I bought my first maltese as a pet a year ago, never knowing I'd want to do anything else and surely never dreaming I'd love the breed so much! She was on a limited registration and after discovering this site, my eyes were opened a bit and I became interested in showing. I was lucky and actually wound up with a pet maltese that was show quality from a reputable show breeder. It took going to the National maltese show in Arizona and other shows, getting to know people, and becoming involved with the show world to demonstrate to Lucy's breeder that I was really serious about becoming more involved with the breed and could be trusted with a changed registration. Only then, did she feel comfortable changing the registration to open so Lucy could be finished and then eventually bred. Due to circumstances beyond my control, I had to have Lucy spayed but that is how I got 'started'. 

My other girl Caddy that I have was entrusted to me after getting to know breeders on this site and I'm so happy to have her. The only reason I would even dream of breeding her is to hopefully get show quality puppies from her, and those puppies I will be keeping for myself, LOL! I guess that's the way I feel about it - if you aren't breeding to better the breed and for show prospects, it should probably be left to the people who do have that goal in mind, otherwise you venture into 'backyard breeder' territory. I can tell you this much - I doubt I will EVER make a profit from this and that is completely fine!

Please do not take offense to anything I have said, I'm not trying to imply anything here! You have obviously done a lot of research and please PLEASE be careful when making those phone calls! The breeders that will sell you dogs with open registration without getting to know you, with you just saying you want to breed maltese will most likely not have the best quality dogs to begin with. The people on this forum are very passionate about people who breed without regard to health or standard, so just wanted to mention that in case you get any replies that might not be the most friendly, that is where they stem from. 

Good luck to you! If you have any questions or need anything, feel free to PM me. And welcome to Spoiled Maltese!


----------



## HappyB (Feb 28, 2005)

What I am going to say is not directed to you personally, so please don't take it that way.

On any given day, a well known breeder will get a number of inquiries for pups. I'm a small breeder, and I still get several in a week. Usually the email is along the same lines: People wanting a dog for breeding. One I got today asked for open registration, and said that she wanted to breed it to her girl who had a champions in the pedigree. The only thing she asked about my dog was size. Usually, the second question is price. Rarely do I get questions asking about pedigree (although some are on my website), and I've never got one about health issues. So, while your intentions may be very good, you are penalized by all those who come before you who might not be. Too many breeders have been burned. Five years ago, it was a lot easier than it is today, and I'm sure that further back, it was even easier to find people to give open registration.

Breeding is like making a cake. You have to know your ingredients and how they will fit together to make one that is something that is delicious and you are proud of. One of the first thing any good breeder you talk with will want to know is how much you know about the lines and what they can be expected to provide for you. They will want to know your long range plans. For instance, I might have a dog I love except for the speed with which it grows coat (have one of those). He is a beautiful champion who produces dogs with great topline, beautiful movement, fantastic pigment, and many other things I want except that the dogs do not grow their coat that fast. I have two other males that I can breed his daughters to and solve this problem. My goal is to do every breeding as if I am breeding for dogs for me to show. Sure, I can't keep them all (wish I could), but I want to have the opportunity to select the very best from those breedings, and to sell others to people who will want them for show or to give them a good family home. And, speaking of that, when I do sell one, I want to know how it will live from now on. If I were selling one that would be bred, I would want to know how the offspring would be cared for also.

→ Given problem 1
In the thread about breeding maltese, rewrite the part starting at "Please do not" and ending at "they stem from.", with "forum" changed to "message board".
→ Given problem 2
In the thread about breeding maltese, what was the only thing the person who emailed HappyB that day asked about HappyB's dog?
→ Given problem 3
Pick up the thread about breeding maltese after its last sentence and keep it going.

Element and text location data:

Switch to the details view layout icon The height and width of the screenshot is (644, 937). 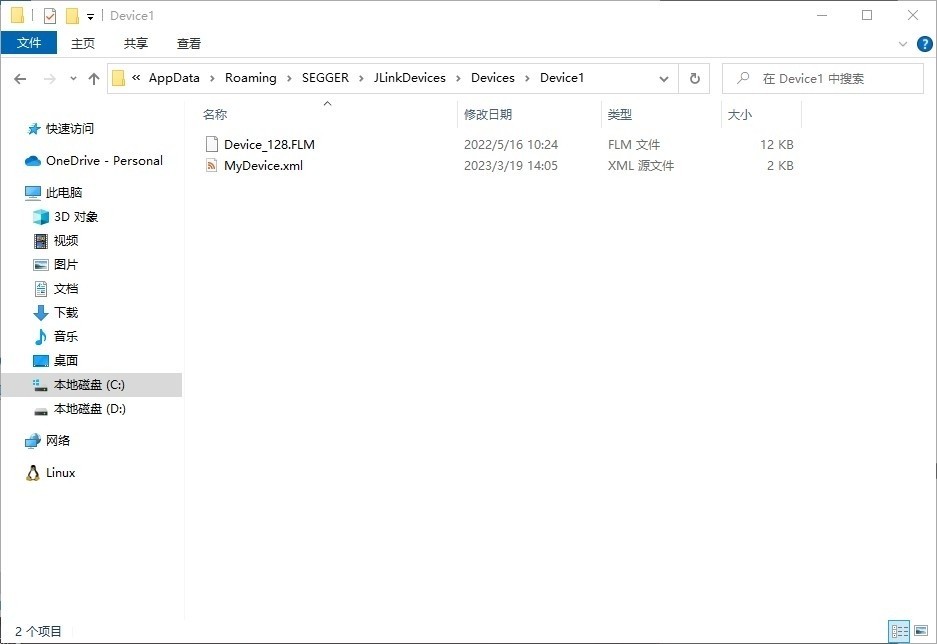(899, 631)
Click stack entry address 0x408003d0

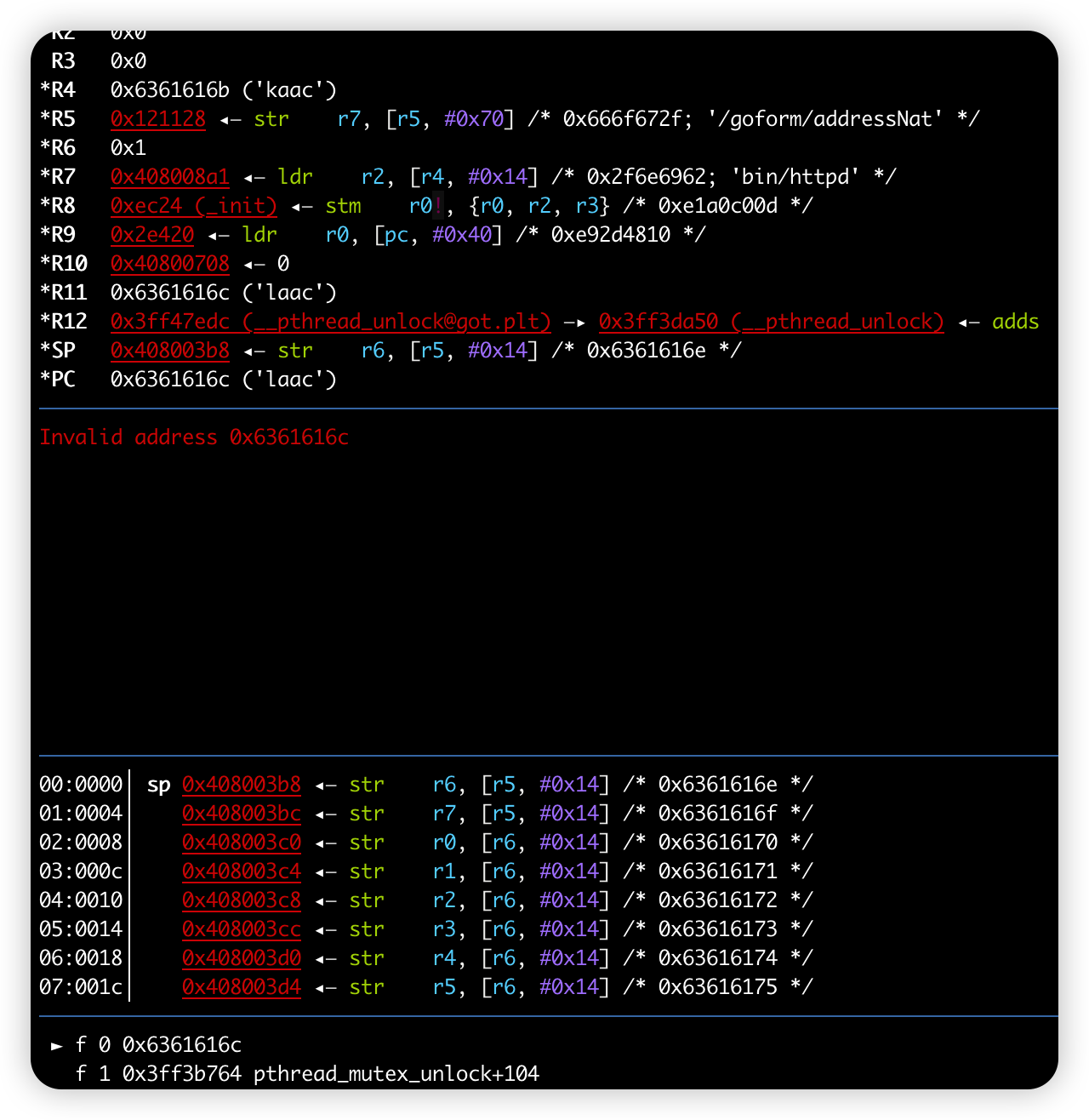click(x=242, y=958)
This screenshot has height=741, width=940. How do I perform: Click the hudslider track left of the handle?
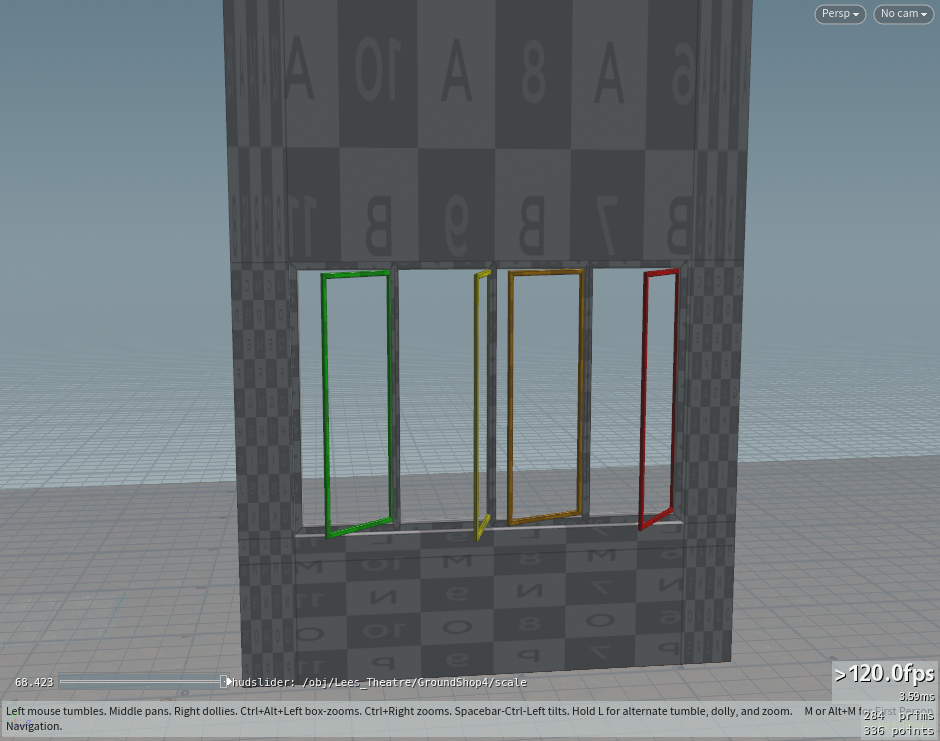(x=140, y=682)

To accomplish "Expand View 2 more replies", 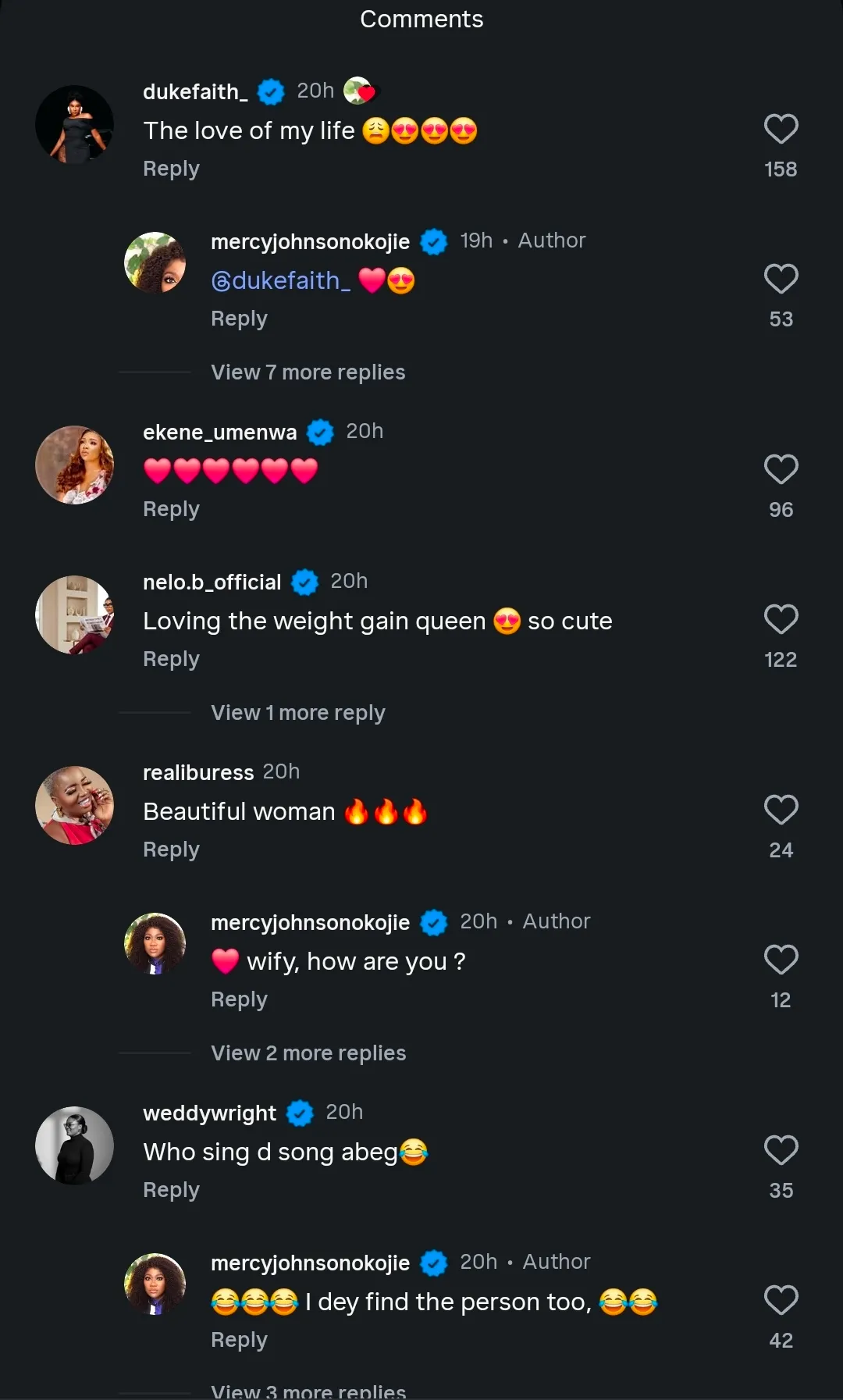I will pos(308,1053).
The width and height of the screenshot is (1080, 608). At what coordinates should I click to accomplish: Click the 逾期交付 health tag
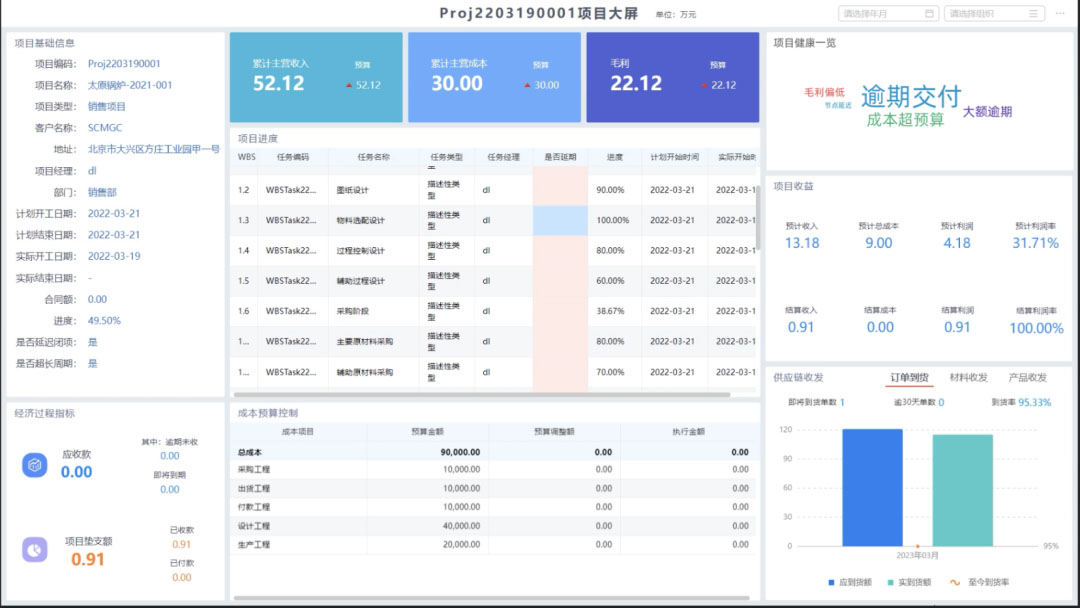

→ Final result 1
Please do not take offense to anything I have said, I'm not trying to imply anything here! You have obviously done a lot of research and please PLEASE be careful when making those phone calls! The breeders that will sell you dogs with open registration without getting to know you, with you just saying you want to breed maltese will most likely not have the best quality dogs to begin with. The people on this message board are very passionate about people who breed without regard to health or standard, so just wanted to mention that in case you get any replies that might not be the most friendly, that is where they stem from.

→ Final result 2
The dog's size.

→ Final result 3
Further, if you contacted someone like me, they would want to know what you know about caring for a pregnant mom, whelping, and raising the pups. Say your girl needed a c-section, are you going to be able to give the next week or so staying up with her around the clock to feed and clean the pups? When they wean, are you going to be able to monitor them if they do like some around this time and quit eating? I loose sleep many nights when I have pups. I love every minute of raising them, and I would want to know that anyone who had one of mine felt the same way. Sleep and anything else in your life during this time has to be put on the back burner. 
If you are looking for a pup of exceptional quality that is considered breeding quality, are you willing to pay the price that would be expected for a show pup? Because that is exactly what it would be. When a pup is 12 weeks old, it may or may not be headed in that direction. A good breeder would need to keep it longer to make that assessment, as the bite might go off or there may be something else that is not desirable to pass on.
And, speaking of the pup that was kept an extra month. It's just not about feeding and any little money that would be involved. There is also a lot of care that goes into a pup from the time it is 12 weeks old until it is, say 16 weeks. That pup has to have nails done, feet trimmed, brushing, and baths. If a breeder does not do their own shots and worming, there is another trip or two to the vet which would involve extra expense and time. I love mine, and I have no problems helping out a new owner if it needs to stay longer. Pups that are kept for show must be kept a minimum of six months, so there is a lot of extra care that goes on in those extra months.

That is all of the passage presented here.